A 1.5 ml reaction mixture was prepared containing 1250μL 50mM Tris-HCl buffer (pH 8.2), 50 μL 1mM EDTA, 50 μL enzyme, 100 μL 0.4mM pyrogallol (Otto Chemie Pvt. Ltd.) and 50 μL distilled water. All reagents except pyrogallol was added into the blank and sample cuvettes (quartz) and mixed properly. The spectrophotometer (Shimadzu UV-VIS) was set to the time scan mode at 420nm. Pyrogallol solution (100 μL) was added in the sample cuvette and the absorbance was recorded at every 10 seconds interval for two minutes. Temperature of the room was maintained at 30±2 ^o C throughout the entire study. SOD activity was calculated by the equation (Ma et al., 2009): SOD activity (U/ml) = [(Vp-Vs)/(Vpx0.5)] x [Vt/Vs] x n

Statistical analysis
Data analyses were performed using GraphPad Prism for windows, version 8.0.1 software. Results were shown as the mean ± standard deviation. The Mann-Whitney U-test was used for comparisons of different types of blood cells between control and patient group (nonparametric data). Relationships between nitric oxide, SOD activity, lipid peroxidation and blood cells were evaluated using Pearson correlation and the results are expressed as coefficient of determination R². P-value of less than 0.05 was considered statistically significant.

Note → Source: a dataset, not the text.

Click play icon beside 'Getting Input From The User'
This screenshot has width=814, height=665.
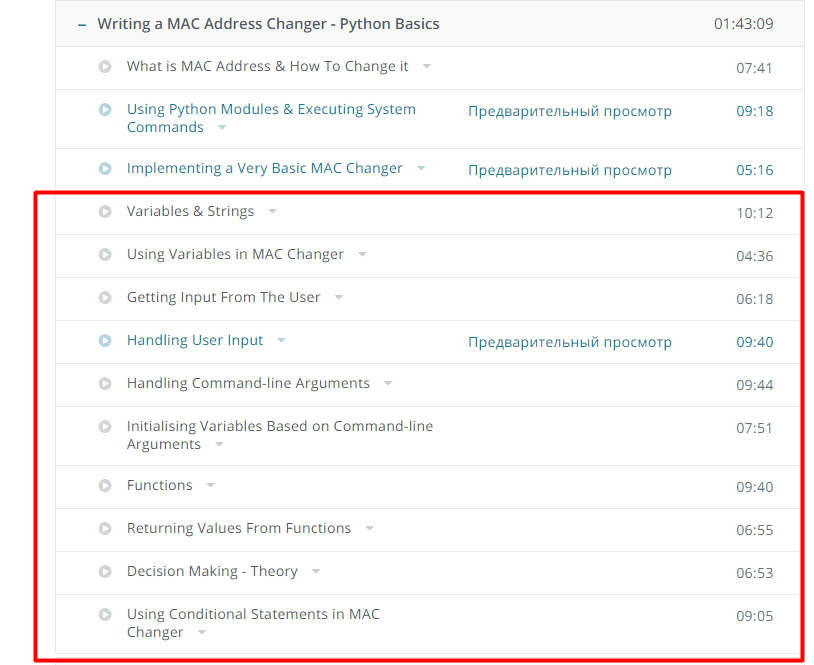(105, 298)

Baseline characteristics of the study subjects
Forty-one dengue patients (mean age of 23.78 ± 7.482 years) were included in this work. The baseline characteristics of the population are profiled in Table 1. The control group comprised of 70% male and 30% female whereas the DENV patient group comprised of 61% male and 39% female. The mean ± SD age range of the control group was 26.1 ± 11.7 years ranging from 12 years to 67 years whereas for DENV patient group it was 23.78 ± 7.482 years ranging from 16 years to 55 years. The mean weight of the control group and the DENV patient group was measured 58.4 ± 11.77 and 58.85 ± 19.48 respectively.  None of the control group had any fever, whereas all the patients had fever for 2.8 days on average ranging between 1-5 days. The mean values of red blood cell were 5.172 ± 0.458 and 5.528 ± 0.984 in control and DENV patients group respectively with a P value 0.041. The control group had a hematocrit value of 41.37 ± 5.52 % with a range from 27.9 to 51.2 % whereas the DENV patient group had a hematocrit level of 49.35 ± 6.22 % with a range from 26.3 to 58.6 %. The hematocrit value was significantly higher (P <0.0001) in DENV patients compared to that of control. The mean value of white blood cell of the control group was 7664 ± 1650 cells/µL with a range from 4460 to 13210 cells/ µL while the DENV patient group showed a mean value of 5994 ± 2538 cells/µL with a range from 2880 to 13330 cells/ µL. The mean WBC value of DENV patient group was significantly lower (P=0.0005) than that of the control group. The control group had a mean neutrophil percentage of 77.61 ± 11.09 ranging from 43.6 to 92.3 %. A mean neutrophil percentage of 60.36 ± 8.186 were reported in the DENV patient group ranging from 47.2 to 80.9%. The mean neutrophil value of DENV patient group was significantly lower (P<0.0001) than that of the control group. The mean lymphocyte percentage of the control group was found 31.57 ± 7.89 with a range from 11.7 to 44.9 % whereas the DENV patient group had a mean lymphocyte percentage of 27.1 ± 12.65 with a range 5.1 to 53.1%.  The mean percentage of monocyte, another member of leukocyte was found 4.929 ± 1.615 in control group with a range of 3.1 to 11.4 %. The DENV patient group had a mean monocyte value of 5.371 ± 2.002% ranging from 2.6 to 12.2 %.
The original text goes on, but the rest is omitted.